5. Technology and Efficiency Focus

While technology costs remain a headwind, management noted that the peak of “generational” tech investment has passed, and future expense growth should moderate. The focus is on foundational upgrades, cybersecurity, and incremental improvements to support growth initiatives.

Key Considerations

The first quarter reinforces Cullen/Frost’s ability to leverage its Texas franchise and expansion strategy for outsized growth, while maintaining risk discipline and margin leverage in a shifting rate environment.

Key Considerations:

  • Expansion Branches as Earnings Engine: Self-funding new locations are on track to become accretive in 2026, with market share still underpenetrated in key Texas metros.
  • Deposit Beta and Funding Stability: Deposit beta on interest-bearing accounts is holding in the 47%–50% range, supporting margin resilience through the expected rate cut cycle.
  • Commercial Pipeline Robustness: Record new relationships and a growing pipeline suggest sustained loan origination, though CRE payoffs and refinancing activity bear watching.
  • Insurance and Fee Income Upside: Insurance commissions surged 15% year-over-year, with 80% from new business, offering a diversified non-interest income stream.
  • Technology Spend Moderation: Tech costs remain elevated but are expected to stabilize, improving efficiency ratios over time.

Risks

CRE payoff velocity and refinancing, particularly in multifamily, could weigh on net loan growth despite a strong origination pipeline. Deposit competition may intensify if the rate environment shifts abruptly. Technology and wage inflation remain persistent cost pressures, and any economic slowdown or tariff escalation could challenge credit quality or loan demand, though current metrics remain solid.

Forward Outlook

For Q2 2025, Cullen/Frost expects:

  • Continued NIM expansion as new securities purchases and lower deposit costs flow through
  • Stable loan and deposit growth, with seasonal deposit inflows supporting funding

For full-year 2025, management raised guidance:

  • Net interest income growth of 5%–7% (up from 4%–6%)
  • Net interest margin improvement of 12–15 basis points over 2024
  • Average loan growth in the mid to high single digits, average deposit growth of 2%–3%
  • Non-interest income growth of 2%–3%
  • Non-interest expense growth in the high single digits

Management’s outlook assumes four Fed rate cuts in 2025 and continued strength in the Texas economy, with upside to NII if cuts are fewer or later than expected. CRE payoffs and competitive loan pricing remain key variables.

Takeaways

Cullen/Frost’s quarter validates its expansion-driven growth thesis and margin management acumen, positioning it as a standout regional bank in a challenging sector.

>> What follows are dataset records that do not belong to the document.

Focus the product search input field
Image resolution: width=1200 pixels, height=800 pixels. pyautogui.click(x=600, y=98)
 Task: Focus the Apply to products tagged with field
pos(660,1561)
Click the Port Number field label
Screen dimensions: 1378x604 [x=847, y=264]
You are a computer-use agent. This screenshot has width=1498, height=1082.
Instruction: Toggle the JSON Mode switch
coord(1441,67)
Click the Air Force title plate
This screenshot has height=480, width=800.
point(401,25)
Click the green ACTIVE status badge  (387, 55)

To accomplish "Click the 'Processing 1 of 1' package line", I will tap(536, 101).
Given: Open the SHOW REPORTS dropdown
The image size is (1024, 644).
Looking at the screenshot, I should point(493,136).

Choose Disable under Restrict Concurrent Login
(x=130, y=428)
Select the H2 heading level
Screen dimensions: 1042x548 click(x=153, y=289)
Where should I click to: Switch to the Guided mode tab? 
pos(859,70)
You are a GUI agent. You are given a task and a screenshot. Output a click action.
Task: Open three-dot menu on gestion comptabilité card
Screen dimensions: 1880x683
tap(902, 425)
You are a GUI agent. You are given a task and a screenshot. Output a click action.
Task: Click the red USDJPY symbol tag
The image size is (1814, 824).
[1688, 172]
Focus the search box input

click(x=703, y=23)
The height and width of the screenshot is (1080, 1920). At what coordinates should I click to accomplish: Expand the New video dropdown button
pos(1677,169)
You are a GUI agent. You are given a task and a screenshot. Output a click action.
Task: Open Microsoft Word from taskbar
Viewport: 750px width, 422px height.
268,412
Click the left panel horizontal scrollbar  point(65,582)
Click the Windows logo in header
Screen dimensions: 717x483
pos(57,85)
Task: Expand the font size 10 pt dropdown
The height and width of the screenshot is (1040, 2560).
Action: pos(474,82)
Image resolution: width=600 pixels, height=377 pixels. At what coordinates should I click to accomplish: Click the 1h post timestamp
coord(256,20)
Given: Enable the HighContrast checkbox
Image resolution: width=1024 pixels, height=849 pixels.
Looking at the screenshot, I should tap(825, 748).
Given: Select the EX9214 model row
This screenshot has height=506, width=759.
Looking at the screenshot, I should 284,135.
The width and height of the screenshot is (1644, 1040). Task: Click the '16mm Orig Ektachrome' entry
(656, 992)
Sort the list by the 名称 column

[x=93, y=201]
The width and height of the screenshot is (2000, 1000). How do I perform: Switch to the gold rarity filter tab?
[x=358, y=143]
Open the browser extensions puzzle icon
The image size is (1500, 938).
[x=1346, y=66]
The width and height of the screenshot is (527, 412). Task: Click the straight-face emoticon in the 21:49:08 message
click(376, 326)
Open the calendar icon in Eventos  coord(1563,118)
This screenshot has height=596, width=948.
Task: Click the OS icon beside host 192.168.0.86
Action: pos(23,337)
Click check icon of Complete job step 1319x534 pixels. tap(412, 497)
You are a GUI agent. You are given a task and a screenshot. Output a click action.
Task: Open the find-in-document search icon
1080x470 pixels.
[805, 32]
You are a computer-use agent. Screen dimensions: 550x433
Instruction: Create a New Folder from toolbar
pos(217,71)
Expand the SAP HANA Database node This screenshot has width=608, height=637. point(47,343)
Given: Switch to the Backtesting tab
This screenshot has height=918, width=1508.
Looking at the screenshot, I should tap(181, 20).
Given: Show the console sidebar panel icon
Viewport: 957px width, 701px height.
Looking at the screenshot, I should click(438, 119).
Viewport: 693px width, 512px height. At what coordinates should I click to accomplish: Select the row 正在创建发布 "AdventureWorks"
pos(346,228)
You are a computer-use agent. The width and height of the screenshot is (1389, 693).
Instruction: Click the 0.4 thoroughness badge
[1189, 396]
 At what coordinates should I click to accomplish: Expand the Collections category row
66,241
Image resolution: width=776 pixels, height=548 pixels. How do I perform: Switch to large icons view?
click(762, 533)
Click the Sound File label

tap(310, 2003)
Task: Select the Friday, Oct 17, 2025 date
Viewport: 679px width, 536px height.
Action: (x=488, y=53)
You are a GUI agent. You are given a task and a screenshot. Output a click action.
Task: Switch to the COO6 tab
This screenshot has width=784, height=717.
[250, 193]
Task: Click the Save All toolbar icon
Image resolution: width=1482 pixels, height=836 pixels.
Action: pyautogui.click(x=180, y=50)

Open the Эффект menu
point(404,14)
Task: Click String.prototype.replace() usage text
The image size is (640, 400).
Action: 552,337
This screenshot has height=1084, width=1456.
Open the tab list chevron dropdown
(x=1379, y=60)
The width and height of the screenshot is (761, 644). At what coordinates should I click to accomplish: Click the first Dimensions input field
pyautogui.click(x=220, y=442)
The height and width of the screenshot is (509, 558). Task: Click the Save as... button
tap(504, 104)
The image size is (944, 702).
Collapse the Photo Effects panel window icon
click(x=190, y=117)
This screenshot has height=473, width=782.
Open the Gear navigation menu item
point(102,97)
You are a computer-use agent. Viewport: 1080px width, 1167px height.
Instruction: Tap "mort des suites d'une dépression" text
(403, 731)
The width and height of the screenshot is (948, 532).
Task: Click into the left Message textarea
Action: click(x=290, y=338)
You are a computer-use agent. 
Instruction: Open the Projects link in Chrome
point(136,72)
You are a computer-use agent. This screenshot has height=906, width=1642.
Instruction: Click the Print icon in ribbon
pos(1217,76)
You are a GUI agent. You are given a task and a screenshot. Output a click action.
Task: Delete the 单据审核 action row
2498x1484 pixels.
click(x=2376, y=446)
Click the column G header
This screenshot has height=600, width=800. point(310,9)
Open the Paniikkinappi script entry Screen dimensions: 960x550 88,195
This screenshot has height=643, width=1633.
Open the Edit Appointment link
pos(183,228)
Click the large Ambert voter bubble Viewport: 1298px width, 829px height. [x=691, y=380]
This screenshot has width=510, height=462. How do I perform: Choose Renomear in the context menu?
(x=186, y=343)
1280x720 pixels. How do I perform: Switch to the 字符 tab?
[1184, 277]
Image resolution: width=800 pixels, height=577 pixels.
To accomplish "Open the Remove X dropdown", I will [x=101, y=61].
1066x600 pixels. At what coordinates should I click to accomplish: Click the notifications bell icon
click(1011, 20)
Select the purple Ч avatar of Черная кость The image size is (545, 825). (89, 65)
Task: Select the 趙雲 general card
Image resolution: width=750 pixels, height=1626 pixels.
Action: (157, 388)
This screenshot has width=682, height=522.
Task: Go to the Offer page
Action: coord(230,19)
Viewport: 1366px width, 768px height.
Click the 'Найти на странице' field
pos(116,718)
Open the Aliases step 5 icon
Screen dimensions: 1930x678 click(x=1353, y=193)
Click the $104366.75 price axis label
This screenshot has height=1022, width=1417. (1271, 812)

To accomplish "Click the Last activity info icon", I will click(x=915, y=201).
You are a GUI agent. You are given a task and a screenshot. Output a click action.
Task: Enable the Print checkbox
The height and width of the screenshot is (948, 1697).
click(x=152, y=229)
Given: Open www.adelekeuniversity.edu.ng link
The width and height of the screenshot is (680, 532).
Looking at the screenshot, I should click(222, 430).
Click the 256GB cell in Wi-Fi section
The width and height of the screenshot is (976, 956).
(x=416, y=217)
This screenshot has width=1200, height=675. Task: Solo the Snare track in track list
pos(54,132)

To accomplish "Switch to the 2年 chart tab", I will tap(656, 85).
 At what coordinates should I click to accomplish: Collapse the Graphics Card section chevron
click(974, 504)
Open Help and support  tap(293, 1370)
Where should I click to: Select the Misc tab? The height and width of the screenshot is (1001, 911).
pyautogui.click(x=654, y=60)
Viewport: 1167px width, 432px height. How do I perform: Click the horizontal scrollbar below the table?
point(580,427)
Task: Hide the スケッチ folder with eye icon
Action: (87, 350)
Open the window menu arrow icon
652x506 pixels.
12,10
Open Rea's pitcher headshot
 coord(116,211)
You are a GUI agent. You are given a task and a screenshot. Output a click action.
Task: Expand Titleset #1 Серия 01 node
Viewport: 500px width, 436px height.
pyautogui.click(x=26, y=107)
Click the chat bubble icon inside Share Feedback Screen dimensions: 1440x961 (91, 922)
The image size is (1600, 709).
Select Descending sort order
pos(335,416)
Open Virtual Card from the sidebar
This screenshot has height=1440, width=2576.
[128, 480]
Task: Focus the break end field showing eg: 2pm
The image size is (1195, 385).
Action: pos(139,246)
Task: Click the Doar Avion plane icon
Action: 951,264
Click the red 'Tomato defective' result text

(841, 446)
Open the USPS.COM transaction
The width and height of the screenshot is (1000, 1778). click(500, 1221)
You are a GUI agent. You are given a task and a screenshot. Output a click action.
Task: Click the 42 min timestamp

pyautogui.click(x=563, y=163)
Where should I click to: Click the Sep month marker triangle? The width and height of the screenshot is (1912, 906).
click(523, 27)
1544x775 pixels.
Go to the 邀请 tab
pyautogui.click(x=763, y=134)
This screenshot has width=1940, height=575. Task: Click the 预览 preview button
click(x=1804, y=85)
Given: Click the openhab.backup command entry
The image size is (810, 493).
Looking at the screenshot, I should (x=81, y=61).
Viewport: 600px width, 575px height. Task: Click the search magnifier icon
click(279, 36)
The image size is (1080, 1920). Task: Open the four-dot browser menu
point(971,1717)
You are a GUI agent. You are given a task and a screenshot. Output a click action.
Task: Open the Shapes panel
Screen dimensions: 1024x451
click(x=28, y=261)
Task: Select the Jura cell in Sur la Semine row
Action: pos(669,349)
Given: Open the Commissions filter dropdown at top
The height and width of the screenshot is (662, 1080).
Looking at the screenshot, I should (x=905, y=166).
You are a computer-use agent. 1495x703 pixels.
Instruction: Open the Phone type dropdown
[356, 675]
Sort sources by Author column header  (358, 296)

  • Expansion Outperformance: New markets are now a material contributor to growth, with accretive earnings on the horizon.
  • Margin and Income Leverage: Bond portfolio repositioning and deposit cost management underpin a raised outlook, with further upside if rate cuts are delayed or fewer than forecast.
  • Pipeline and Credit Vigilance: Commercial activity and credit quality bear close monitoring, especially as CRE refinancing trends remain fluid.

Conclusion

Cullen/Frost Bankers delivered a multidimensional quarter, with expansion branches driving outsized growth, margin and income outlooks raised, and credit quality stable. The bank’s disciplined execution and Texas focus continue to differentiate it as both a growth and risk-managed franchise.

Industry Read-Through

Cullen/Frost’s results highlight the power of organic expansion and granular relationship banking in regional banking, especially in high-growth markets. The ability to sustain margin expansion through proactive securities management and funding discipline sets a template for peers facing deposit and loan growth headwinds. CRE payoff dynamics and the competitive loan pricing environment remain sector-wide challenges, while tech expense moderation and non-interest income diversification are increasingly critical for regional bank profitability. The Texas economic backdrop continues to offer a tailwind, but vigilant credit management will be key as the rate cycle evolves.